Defendants are entitled to make a case to the jury for both categories of damages. To find otherwise would be to decide that an owner of a parking lot that services a public building suffers no additional harm above the harm an owner of a stand-alone parking lot of the same size and utility would suffer from the condemnation of that lot. Instead, it is appropriate to follow the direction of Miller and to craft a measure of damages appropriate for the circumstances of our case, rather than to consider a solitary formula for the calculation of just compensation.

Defendants have submitted an appraisal demonstrating they have suffered some severance damages beyond the loss of McKay Avenue as a facility. That appraisal includes damages such as the loss of control over the primary access point to Crown Beach and aesthetic damages that will result from the construction of a substitute facility. To the extent the United States argues any specific line-items in that appraisal are duplicative of compensation for a substitute facility, such objections are best considered on a motion in limine. To the extent the United States disputes the accuracy or substantiality of defendants' valuation methodology, that is an issue properly resolved in a Daubert motion or through cross-examination. Defendants have demonstrated that a jury trial is necessary to resolve the amount of just compensation due as a result of damages to the remainder property.
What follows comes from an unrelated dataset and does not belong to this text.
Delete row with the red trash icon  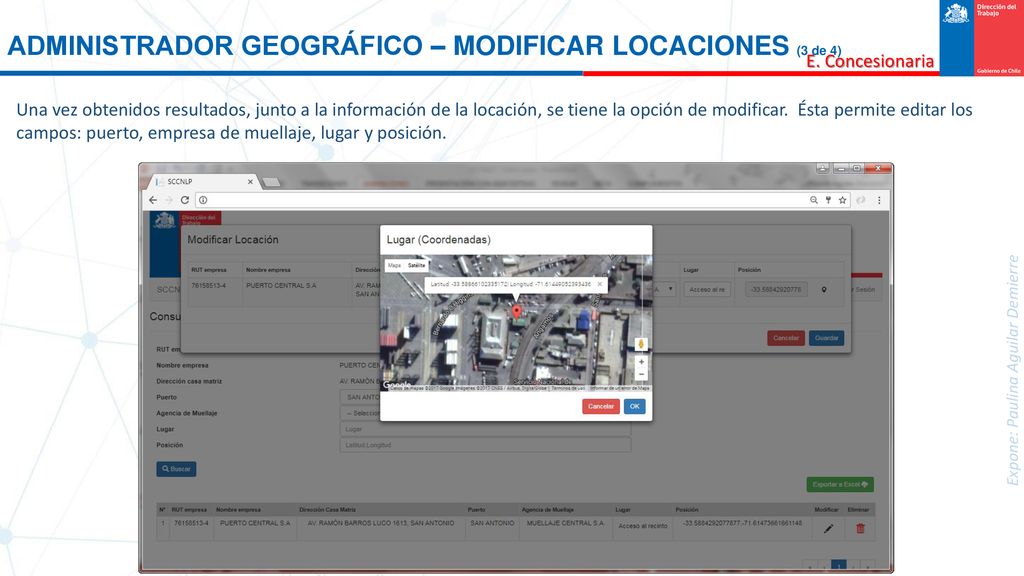[x=860, y=528]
The United States also argues that severance damages are inappropriate here because such damages require that the severed parcels share a unity of ownership and use of the properties in question. It is true that a unity of ownership must exist among all parts of a larger parcel in order for severance damages to apply. United States v. 57.09 Acres, 706 F.2d 280, 281 (9th Cir. 1970). Although both parcels were held in fee by California, the United States argues that McKay Avenue was subject to access easements held by others, which was not true of the remaining parcel at Crown Beach, so, it argues, ownership of the parcels cannot be said to be in unity. The decision in 57.09 Acres did not establish so strict an understanding of unity, however. There, the defendant held a leasehold in the remainder parcel but held only an easement in the condemned tract. Nevertheless, the defendant was entitled to severance damages.
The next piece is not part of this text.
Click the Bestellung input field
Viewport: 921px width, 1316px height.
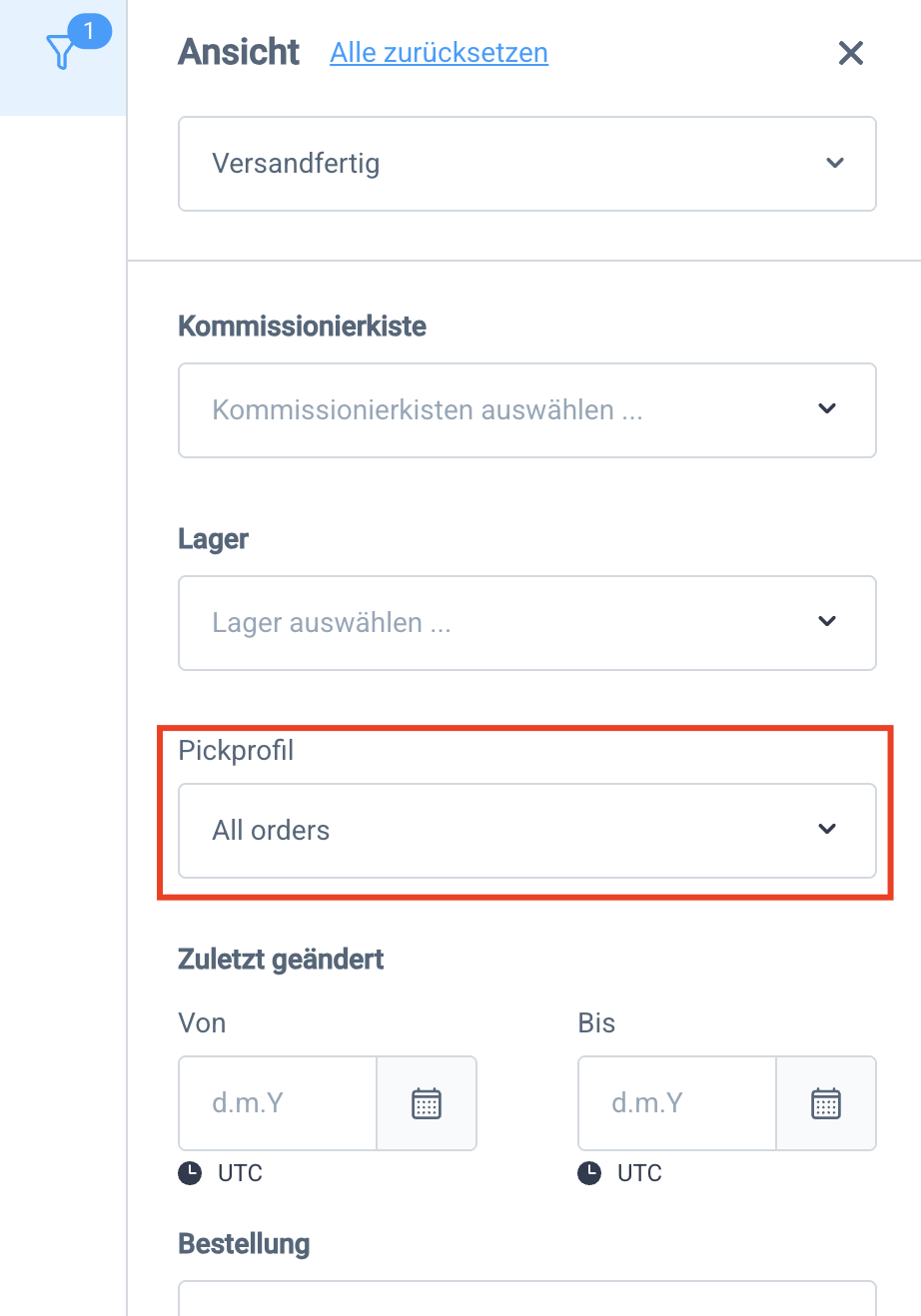point(526,1300)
Similarly, in United States v. 429.59 Acres, 612 F.2d 459 (9th Cir. 1980), related but separate entities owned contiguous property and were each entitled to severance damages. The United States attempts to distinguish that decision arguing that the parcels there were "essentially all controlled by the same person," and that the touchstone for severance damages was that the property taken and the contiguous remainder must be "held by the same entities in the same manner." Id. at 464. That decision went on, however, to state "[e]ven if we disregard the joint ownership and management of the [defendants] and consider them as separate entities, severance damages would nevertheless be appropriate in this case. Each [defendant] owned fee interests in both land that was taken and land that is part of a contiguous remainder . . . ." Ibid. It does not go so far as to find that ownership in the "same manner" requires both parcels at issue to be completely unencumbered. Nor here. This order finds that a jury could find California's ownership of a fee interest in both parcels and East Bay's leasehold over both parcels are sufficient to find unity of ownership for the purposes of severance damages.
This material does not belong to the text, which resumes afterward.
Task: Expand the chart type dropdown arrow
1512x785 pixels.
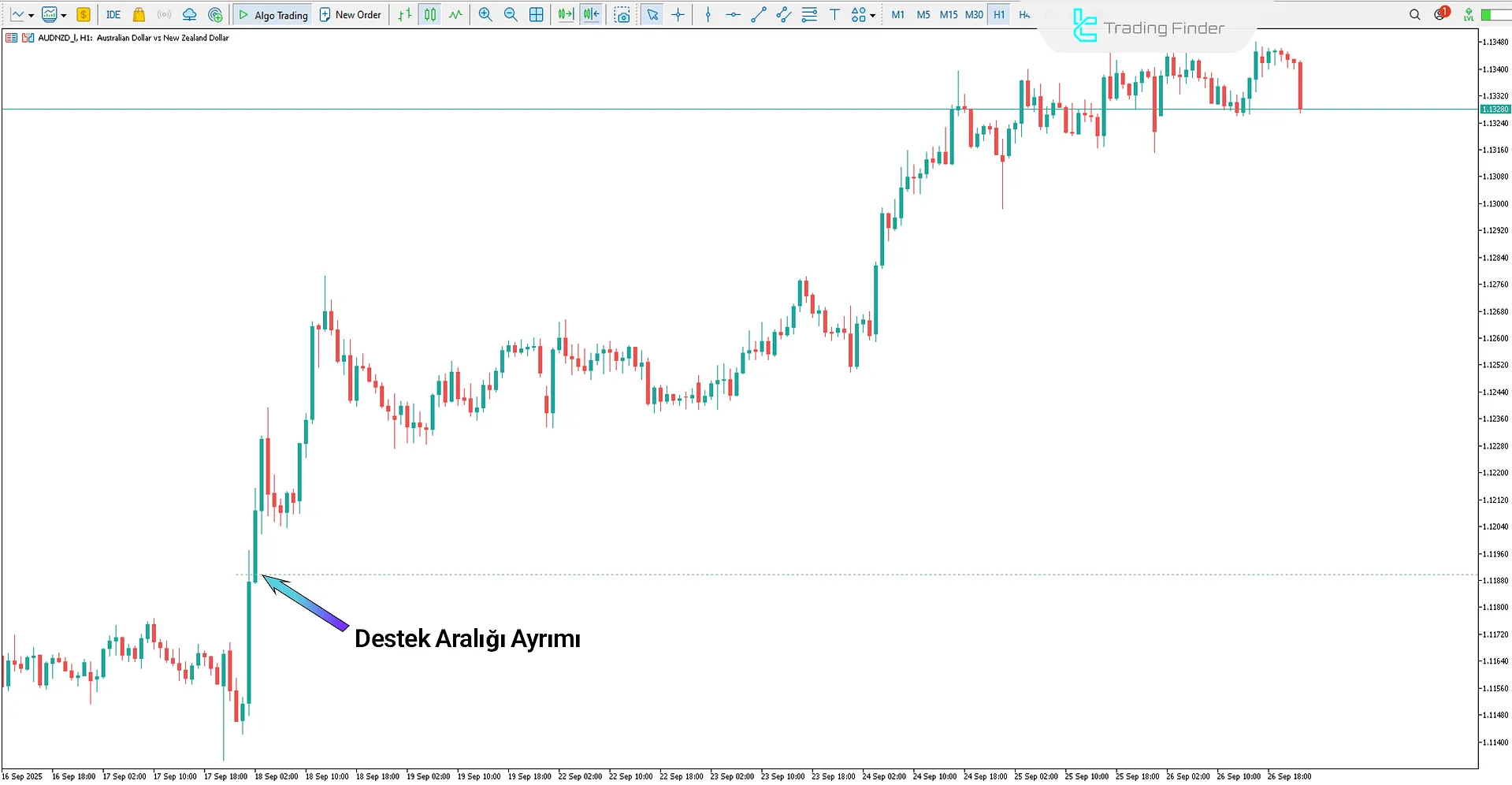Action: 31,15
The United States also argues that McKay Avenue and Crown Beach do not share unity of use, because the former is a road while the latter is a park. This ignores the fact that defendants claim they operated the two parcels in unity in order to support public access to Crown Beach and the facilities there. A jury could find defendants' operation of those two parcels constitutes a unity of use for the purposes of finding severance damages.

Defendants have shown there is a triable issue of fact as to the extent of severance damages, and the United States has failed to demonstrate that defendants' theory of severance damages fails as a matter of law. Thus, the harm to the value of Crown Beach as a result of the taking of McKay Avenue must be determined by a jury.


For the reasons stated above , the motion for summary judgment of the United States is DENIED.

IT IS SO ORDERED. Dated: August 14, 2015.